__Records provided__.
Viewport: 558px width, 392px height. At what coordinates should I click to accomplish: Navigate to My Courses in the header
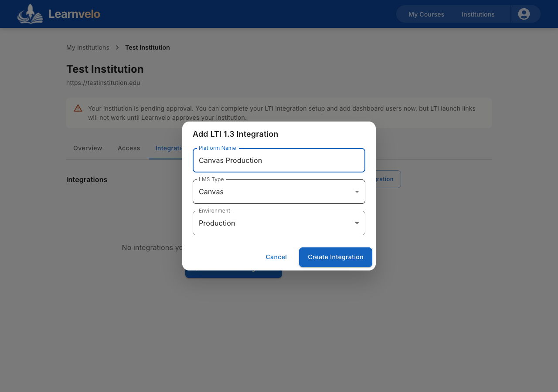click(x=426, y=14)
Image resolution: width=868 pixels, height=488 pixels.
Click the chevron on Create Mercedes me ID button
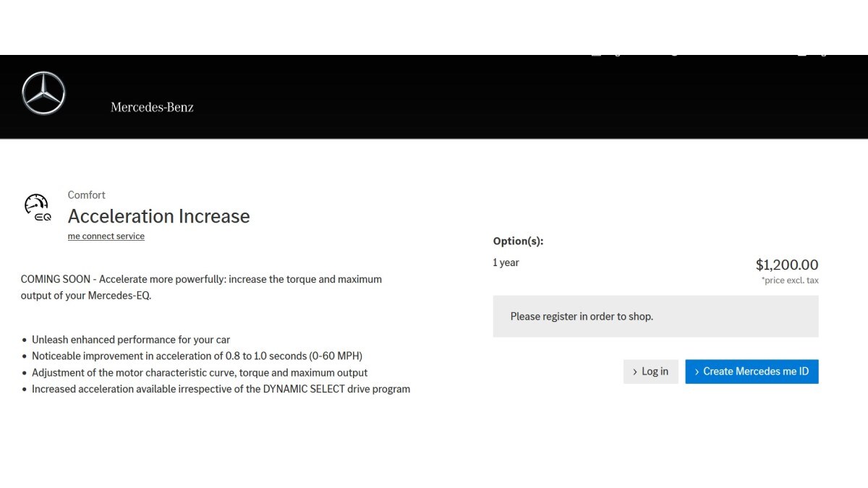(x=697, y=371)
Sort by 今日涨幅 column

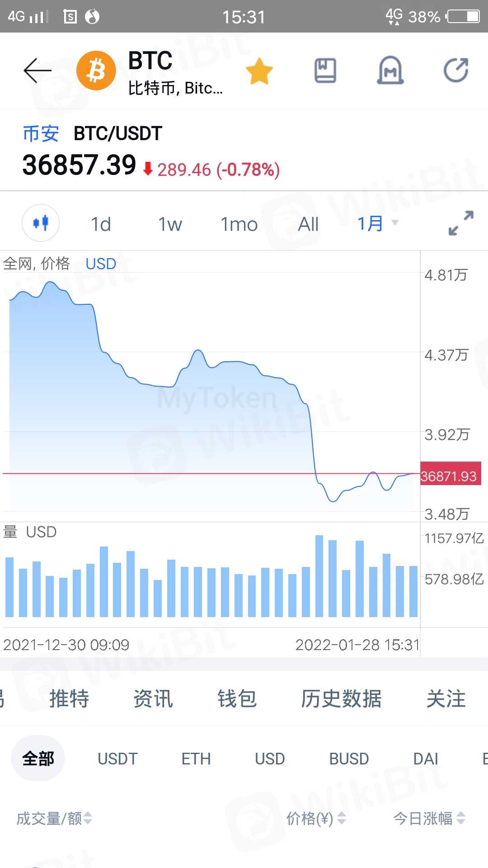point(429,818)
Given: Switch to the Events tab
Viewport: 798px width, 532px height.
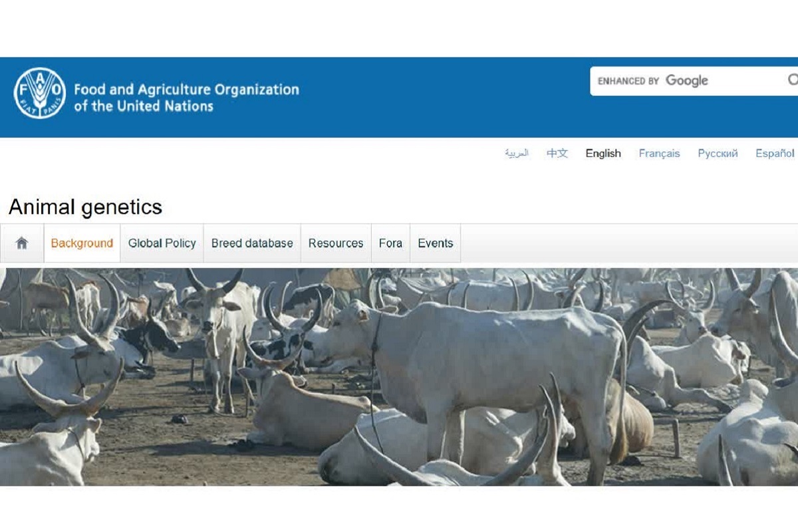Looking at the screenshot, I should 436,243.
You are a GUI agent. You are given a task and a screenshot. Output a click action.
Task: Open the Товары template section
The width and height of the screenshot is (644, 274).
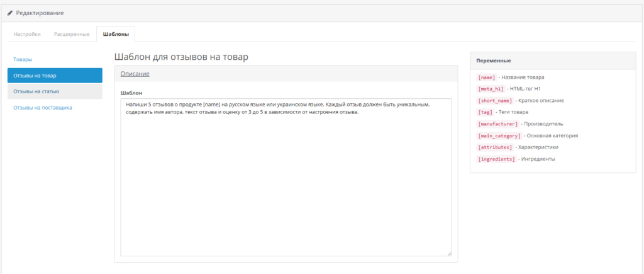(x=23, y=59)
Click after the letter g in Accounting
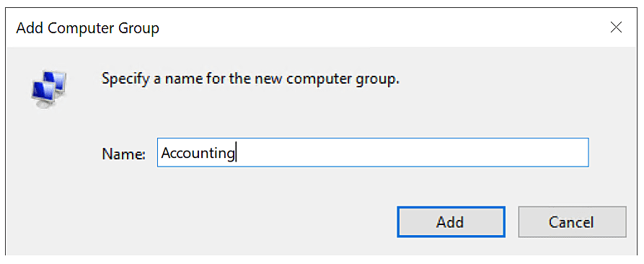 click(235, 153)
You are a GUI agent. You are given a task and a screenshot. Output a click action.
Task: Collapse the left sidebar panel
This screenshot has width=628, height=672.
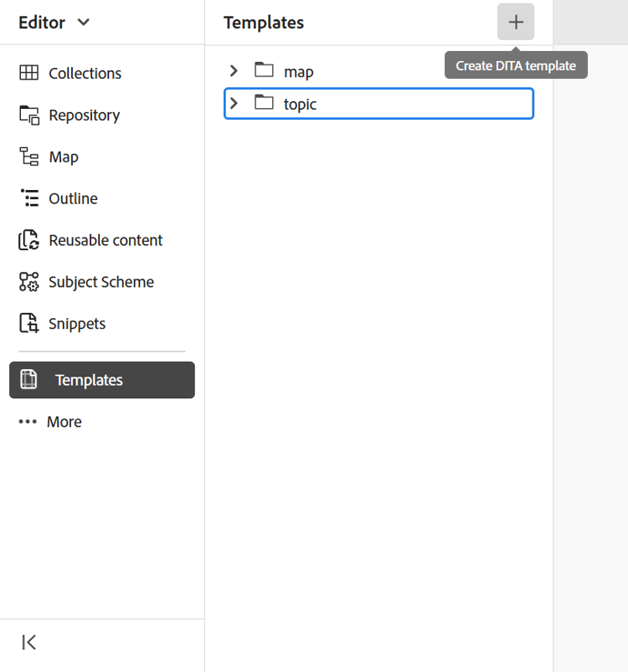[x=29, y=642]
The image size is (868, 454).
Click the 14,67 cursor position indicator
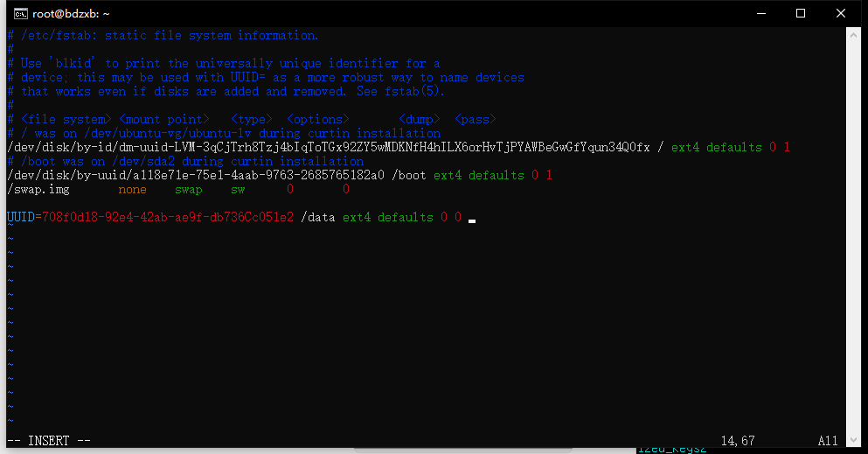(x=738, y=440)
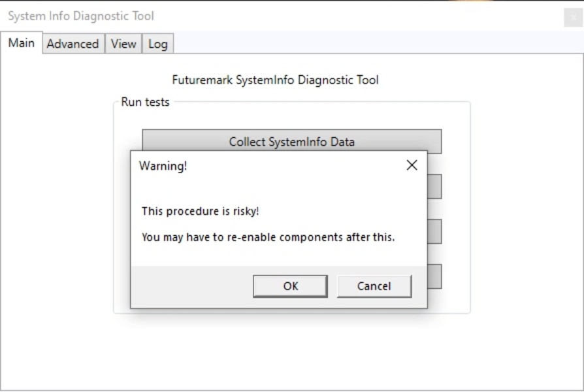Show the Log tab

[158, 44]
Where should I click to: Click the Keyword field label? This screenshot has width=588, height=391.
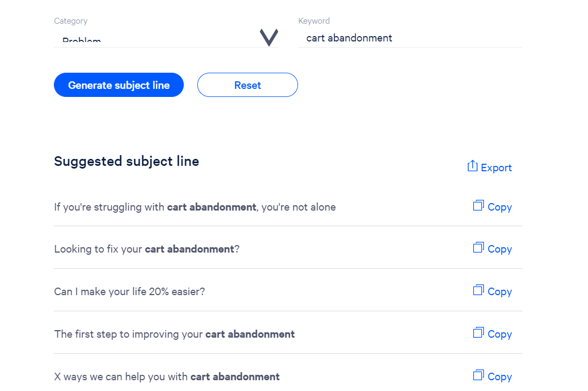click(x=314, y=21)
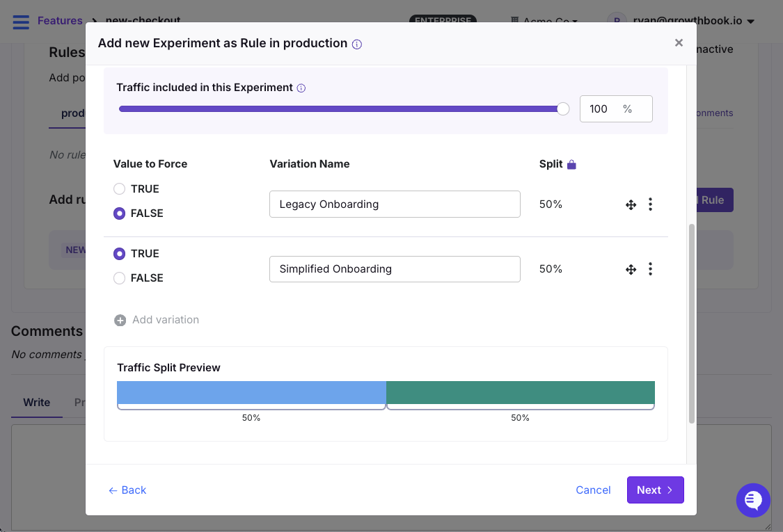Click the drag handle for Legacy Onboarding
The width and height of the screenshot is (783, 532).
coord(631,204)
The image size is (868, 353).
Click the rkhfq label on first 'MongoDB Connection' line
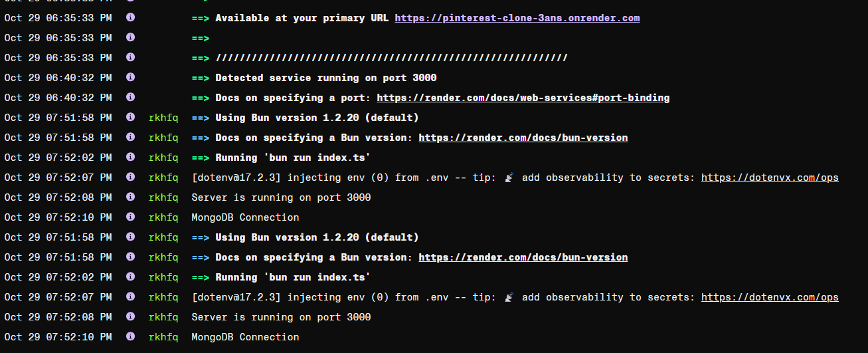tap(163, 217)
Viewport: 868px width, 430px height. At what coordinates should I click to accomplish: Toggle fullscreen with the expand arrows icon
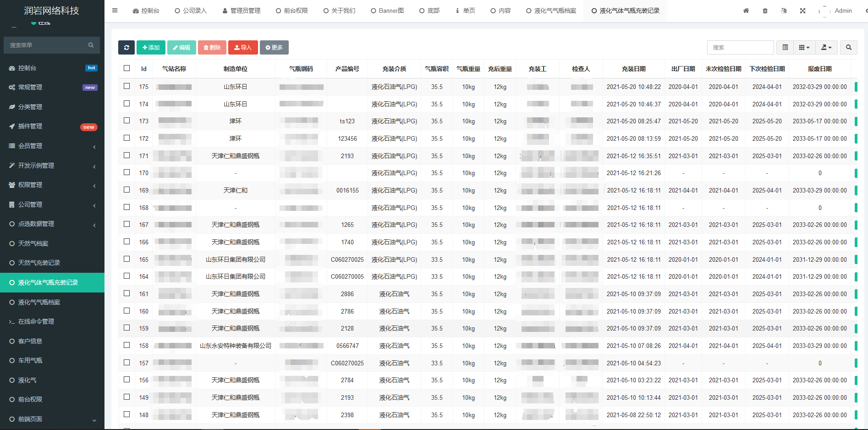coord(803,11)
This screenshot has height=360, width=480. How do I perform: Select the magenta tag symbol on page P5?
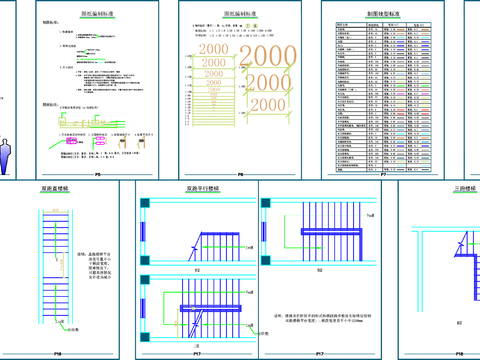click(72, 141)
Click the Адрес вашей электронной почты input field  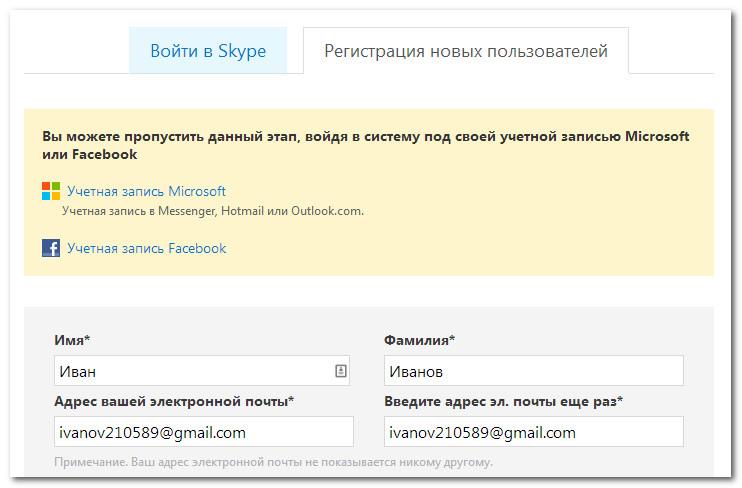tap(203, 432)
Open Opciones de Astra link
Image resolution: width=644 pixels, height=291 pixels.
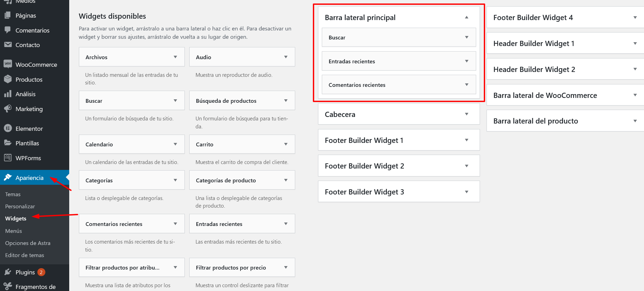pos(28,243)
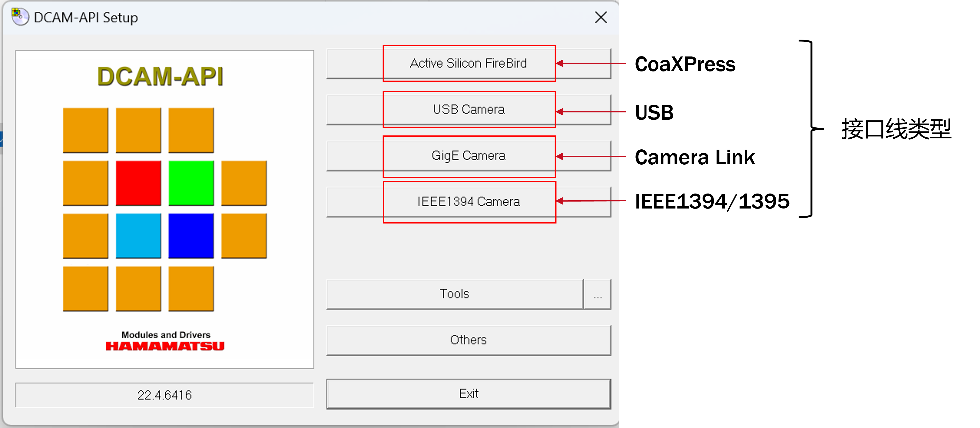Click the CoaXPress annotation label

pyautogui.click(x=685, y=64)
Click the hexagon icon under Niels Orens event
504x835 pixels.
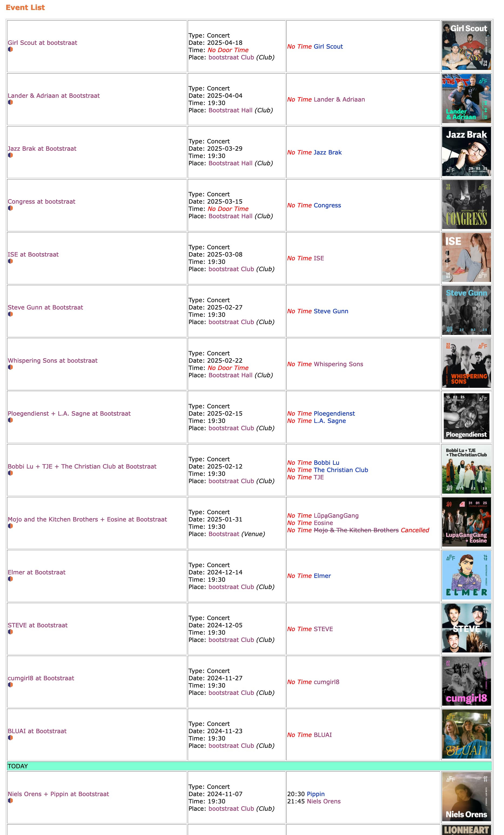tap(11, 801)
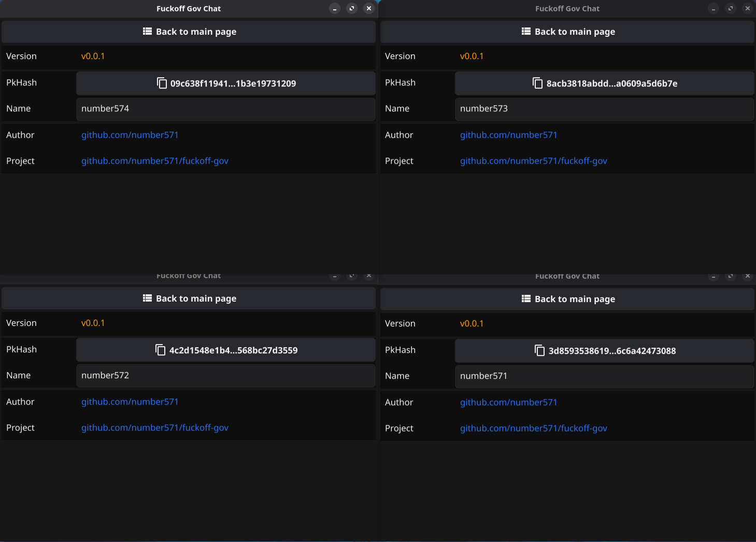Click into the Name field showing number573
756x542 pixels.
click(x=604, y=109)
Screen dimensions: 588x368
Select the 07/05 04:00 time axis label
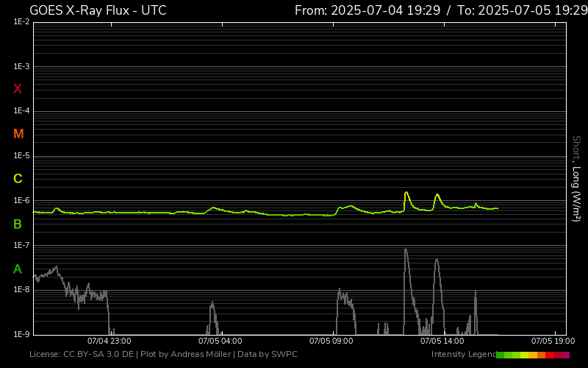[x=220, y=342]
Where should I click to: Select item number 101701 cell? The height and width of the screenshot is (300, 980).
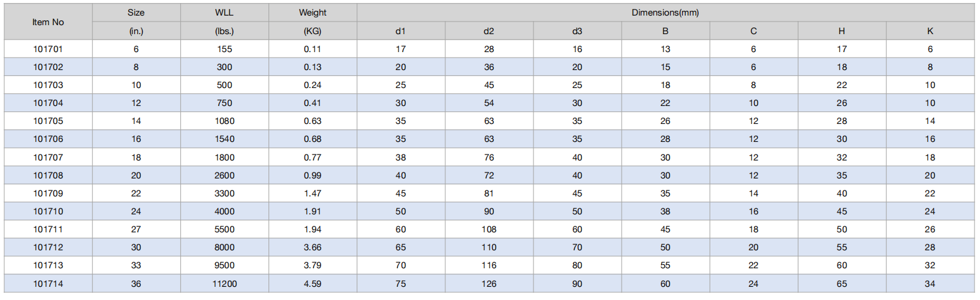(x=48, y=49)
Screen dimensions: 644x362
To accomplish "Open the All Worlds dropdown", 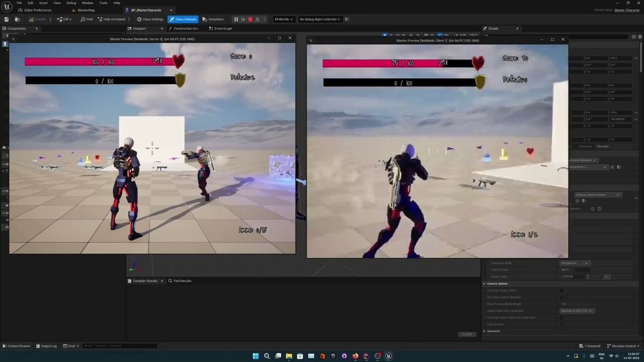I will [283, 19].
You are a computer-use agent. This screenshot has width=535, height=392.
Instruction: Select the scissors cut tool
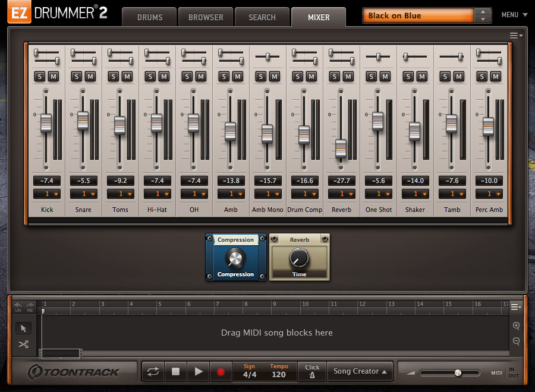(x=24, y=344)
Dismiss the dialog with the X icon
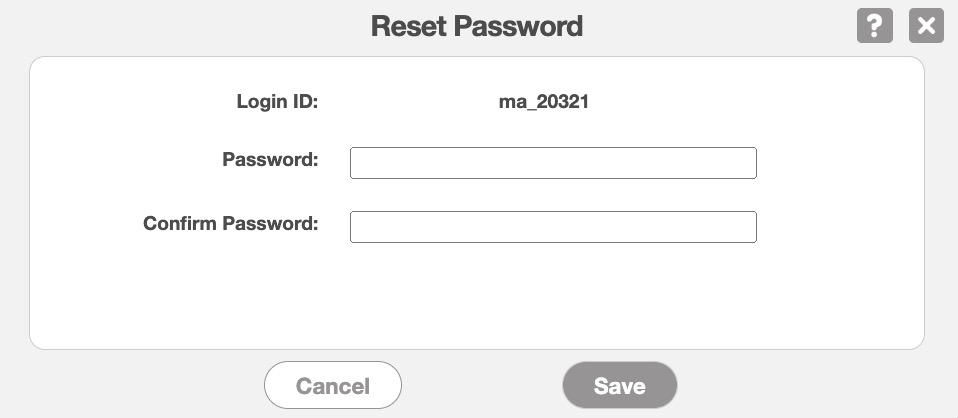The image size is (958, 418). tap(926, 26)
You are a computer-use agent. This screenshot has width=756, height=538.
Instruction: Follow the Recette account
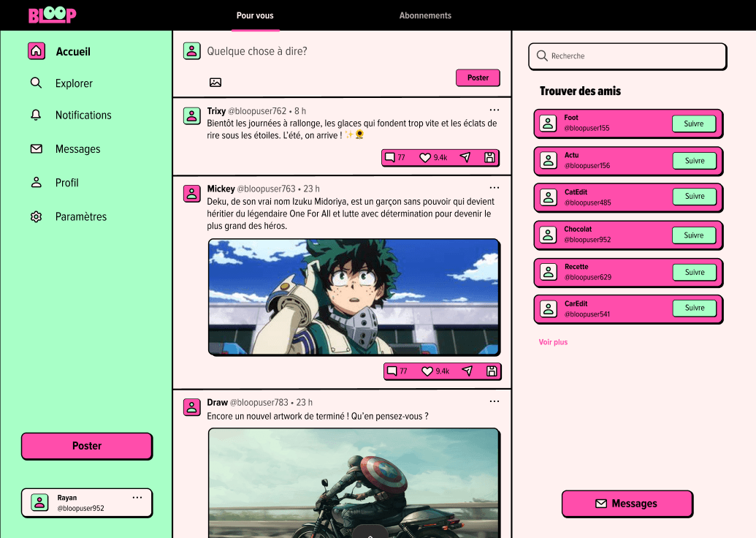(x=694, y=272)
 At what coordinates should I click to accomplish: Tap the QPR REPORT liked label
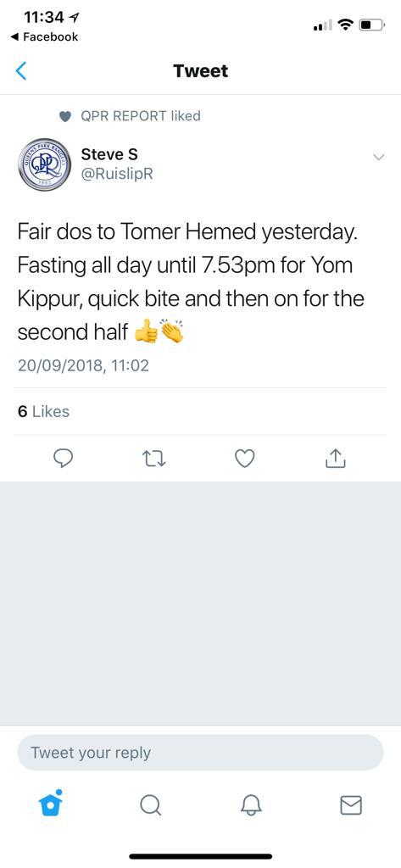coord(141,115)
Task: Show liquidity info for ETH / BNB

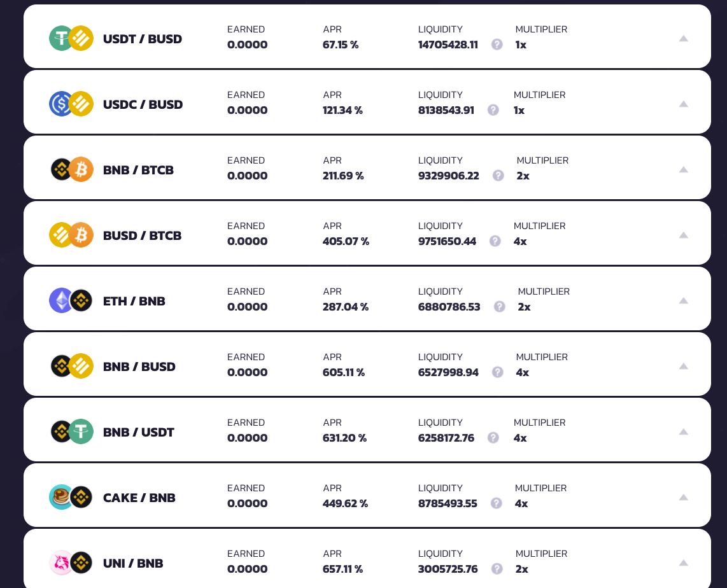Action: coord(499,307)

__Problem to work on__.
Once you find the line containing "Dismiss the dialog with the X icon", retype it and every line after it through the last line of the records above, exactly. Add nothing else, and leave out the pictures.

__Solution__.
Dismiss the dialog with the X icon
The image size is (958, 418). tap(926, 26)
You are a computer-use agent. This screenshot has width=756, height=538.
Instruction: Follow the Recette account
(x=694, y=272)
 At what coordinates should I click to accomplish: Tap the QPR REPORT liked label
coord(141,115)
Task: Show liquidity info for ETH / BNB

Action: coord(499,307)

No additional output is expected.